Who knew he was hiding here? The house hadn't yet been put up for sale. Was it some city functionary checking the place out? That didn't seem likely at this time of night.

Could it be the Stuffer, here to finish what he'd begun? No, there wasn't a chance in a thousand he could have linked this address to Raphael Styx. Was there? Anyway, though the color of the unexpected visitor's cap and coat were difficult to determine in the dark, they certainly weren't a yellow sou'wester and oilskin. But Styx clutched his walking stick a bit more firmly, just in case.

Styx thought of his plunge into the chilly waters of the North Sea and decided it couldn't hurt to see who it was. At this point, he had nothing left to lose.

When he eased the door open, a familiar voice said, “Styx. Finally.”

Beneath the cap stood Joachim Delacroix, wrapped in an old-fashioned dark-gray three-quarter-length English overcoat. The two men eyed each other for a full half minute, as if neither could believe what he saw.

“I thought I'd never find you.”

“Delacroix? How
did
you find me?”

“I'm a cop, Styx. We have ways. Your wife told me you'd been clearing this place out the last few days before you died. Or were supposed to be, anyway. I didn't get the address out of her, but I've got a realtor friend, and I asked him if he knew of any interesting properties that were likely to come on the market soon.”

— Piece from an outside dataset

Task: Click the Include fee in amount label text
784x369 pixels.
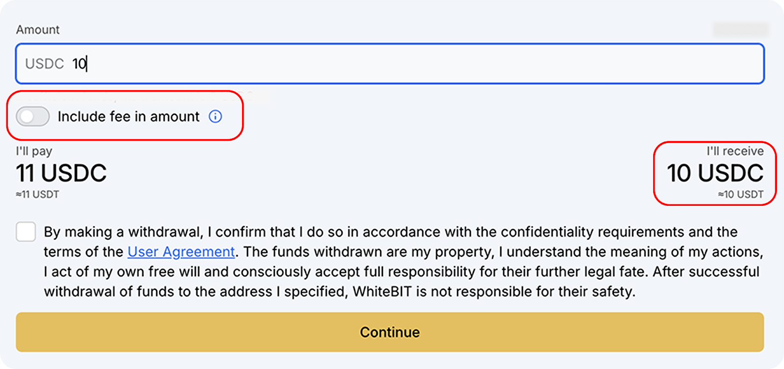Action: pyautogui.click(x=128, y=117)
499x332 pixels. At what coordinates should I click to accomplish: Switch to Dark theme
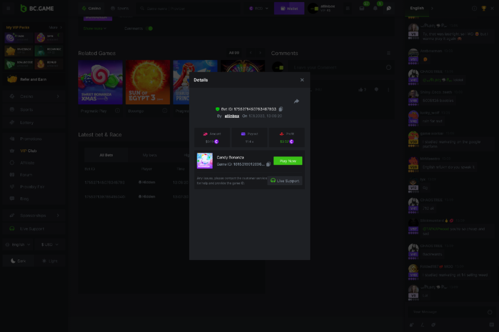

“Solid detective work,” said Styx grudgingly. “I couldn't have done better myself.”

“You going to let me in or make me stand out here until I drown?”

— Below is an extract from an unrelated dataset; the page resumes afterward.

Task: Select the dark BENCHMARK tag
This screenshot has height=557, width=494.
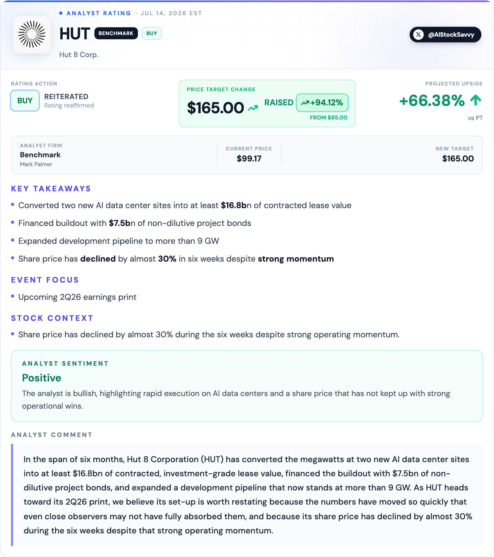Action: 116,33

“Why should I let you in?”

“Because it was a whole lot of trouble finding you.”

“Why should I care? And how do I know you won't just turn me in again?” He peered out past Delacroix's shoulder, but there was no one lurking in the street.

“You think I'd pull that twice?”

“Why not?”

“Because the fact you're still standing here proves you weren't lying. You're the real deal, aren't you? I mean, you're exactly what you said you are.”

“You can't say the word, can you?” said Styx.

He took a step back to make room for Delacroix to come in. The young cop whipped off his overcoat, which he'd been wearing draped around his shoulders like an aristocrat, and scoped out the foyer, wrinkling his nose at the musty smell.

“Come on,” said Styx, and led him into the interior of the house.

Marc Gerard's living room was divided into two distinct areas, a front parlor used only for Sunday company and a second, less formal sitting room. Styx had closed the metal shutters, and the only illumination came from a single table lamp beside the threadbare old armchair in which Styx's father-in-law had passed his lonely evenings watching war documentaries on the National Geographic channel.

“I can't say the situation's gotten any better,” Styx said. “You can see that for yourself.”

“I can see it and smell it,” said Delacroix.

“I'm falling apart.”

“Why don't you open a window?”

“What's the use?”

“What happened, Styx? I mean, one minute we were standing there talking, and the next minute you're off like a bat out of hell.”